Why the global financial crisis is sparking a cybercrime wave
By Ian GRAYSON
Companies busy slashing IT budgets and reducing their technical workforces could unwittingly be contributing to the global cybercrime epidemic.
With thousands of scarily bright software engineers suddenly on the unemployment heap thanks to the global financial crisis, there’s growing concern many of them will turn their talents over to the ‘dark side’.
It’s not hard to understand why. If you’ve got the skills and mental aptitude to develop top-rate software, chances are you’ve been paid pretty handsomely to do it. But with development projects being shelved and teams scaled back, corporate demand for those skills is quickly drying up.
So what are the choices? You can join the growing ranks at your local employment office, take a job in a different area, or put your skills to a new and potentially very lucrative use.
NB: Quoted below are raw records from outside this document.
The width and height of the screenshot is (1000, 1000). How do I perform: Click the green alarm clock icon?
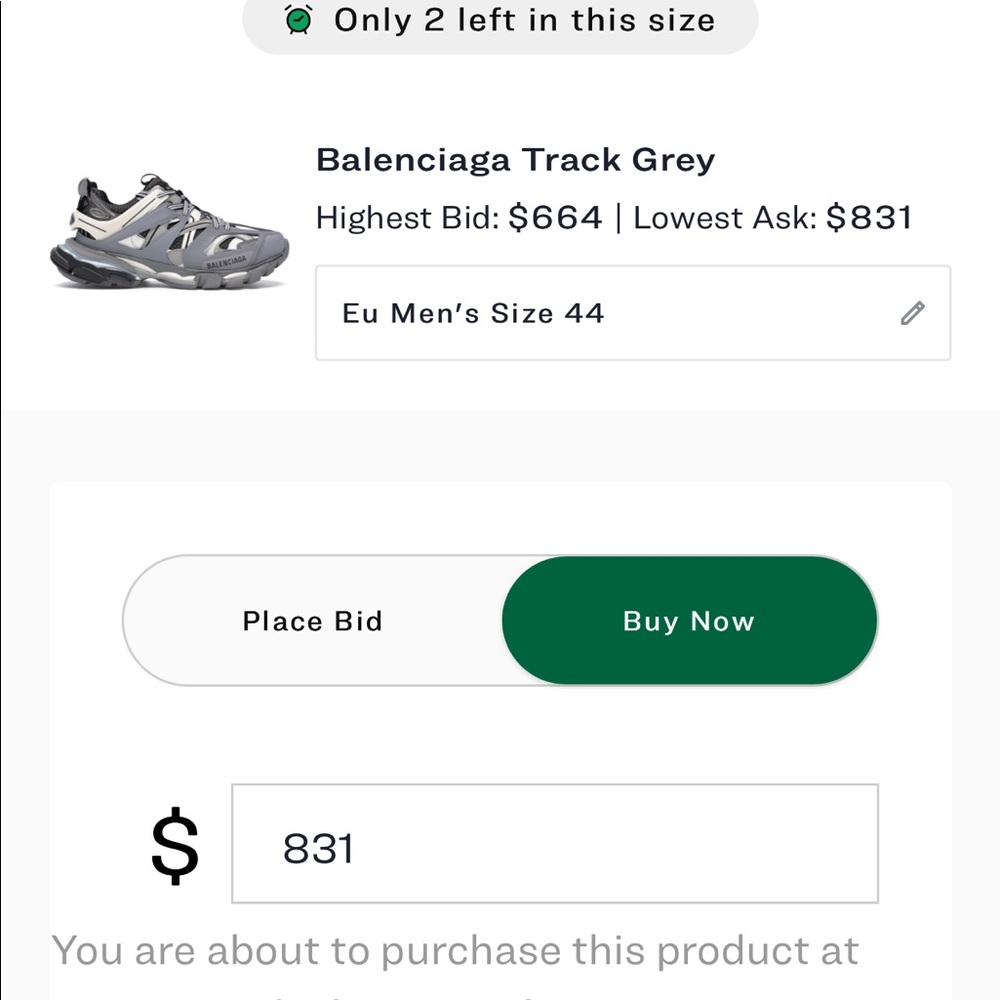click(x=298, y=19)
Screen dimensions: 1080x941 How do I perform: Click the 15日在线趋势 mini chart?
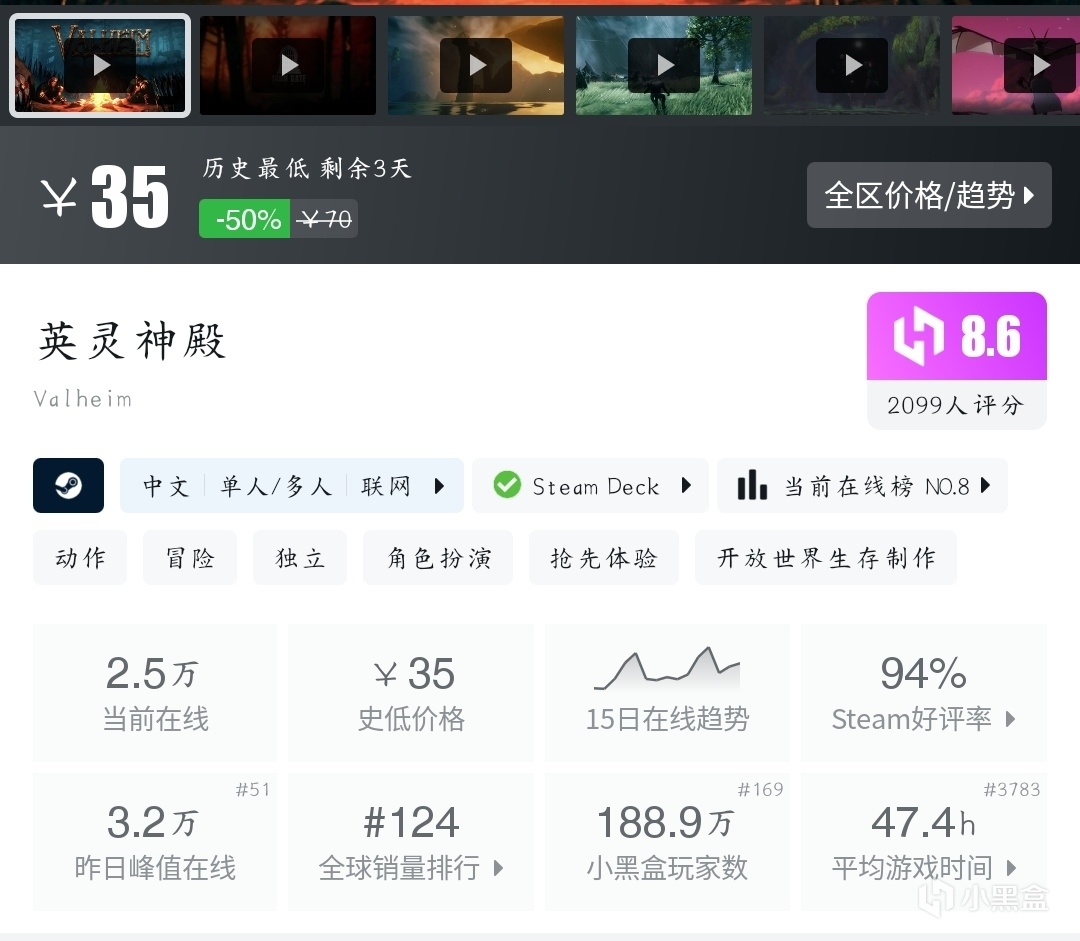(667, 669)
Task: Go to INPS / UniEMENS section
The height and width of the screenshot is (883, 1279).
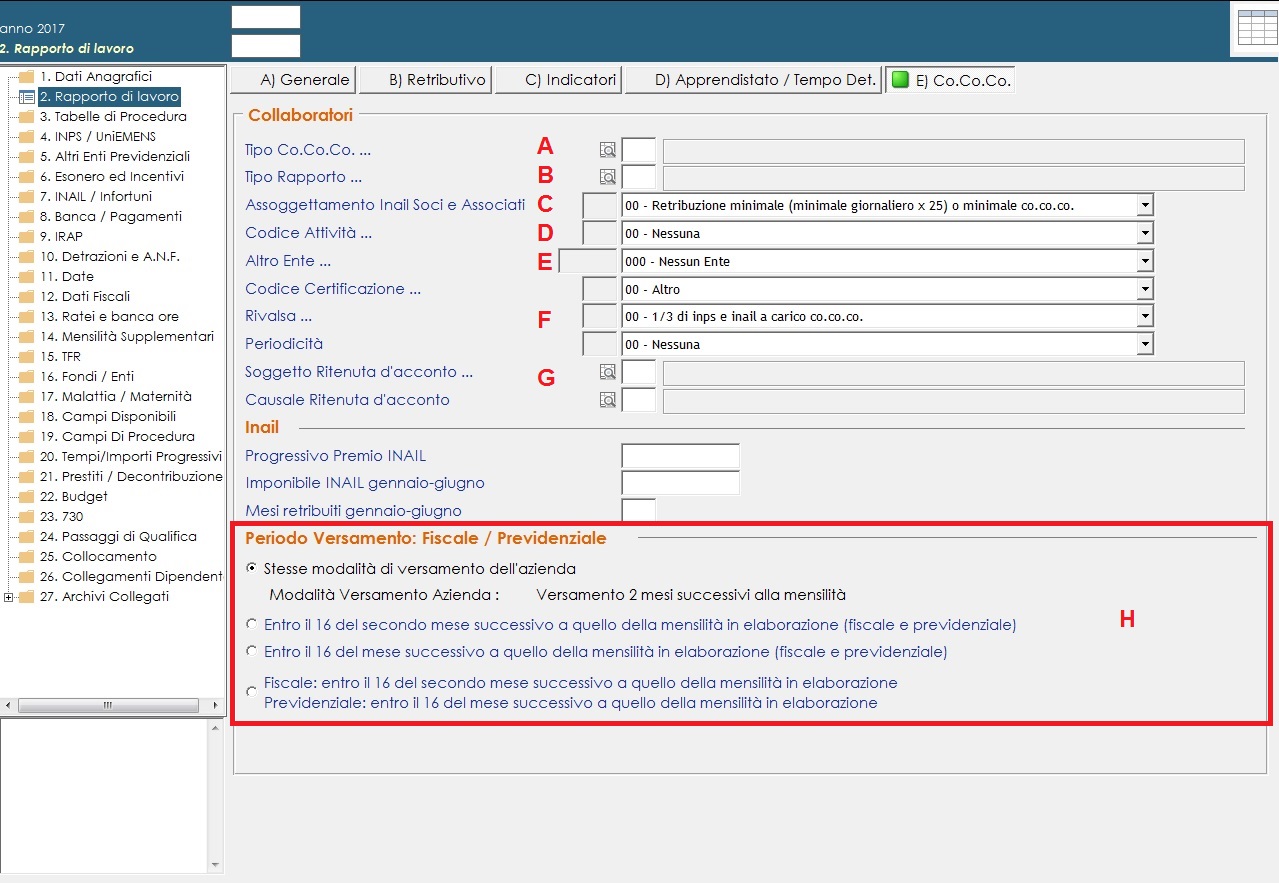Action: pos(97,137)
There’s no denying that cybercrime pays well – very well indeed. Hard numbers are difficult to come by, but anecdotal evidence puts the global problem in the hundreds of billions of dollars a year category. That’s good money in anyone’s language.
I’ve just spent a few days with Russian security company Kaspersky and had the opportunity to discuss this problem with company CEO and founder Eugene Kaspersky. By his reckoning, the ranks of cyber criminals is set to swell during the next 12 months as the global economic meltdown continues to wash across the globe.
As someone who knows more than most about the seedy online underworld, he is genuinely concerned about the impact this will have on both companies and individuals.
Now it’s easy to dismiss such comments as a thinly veiled attempt to spark fear and sell more internet security products. But I get the sense that his concern is much more deep seated.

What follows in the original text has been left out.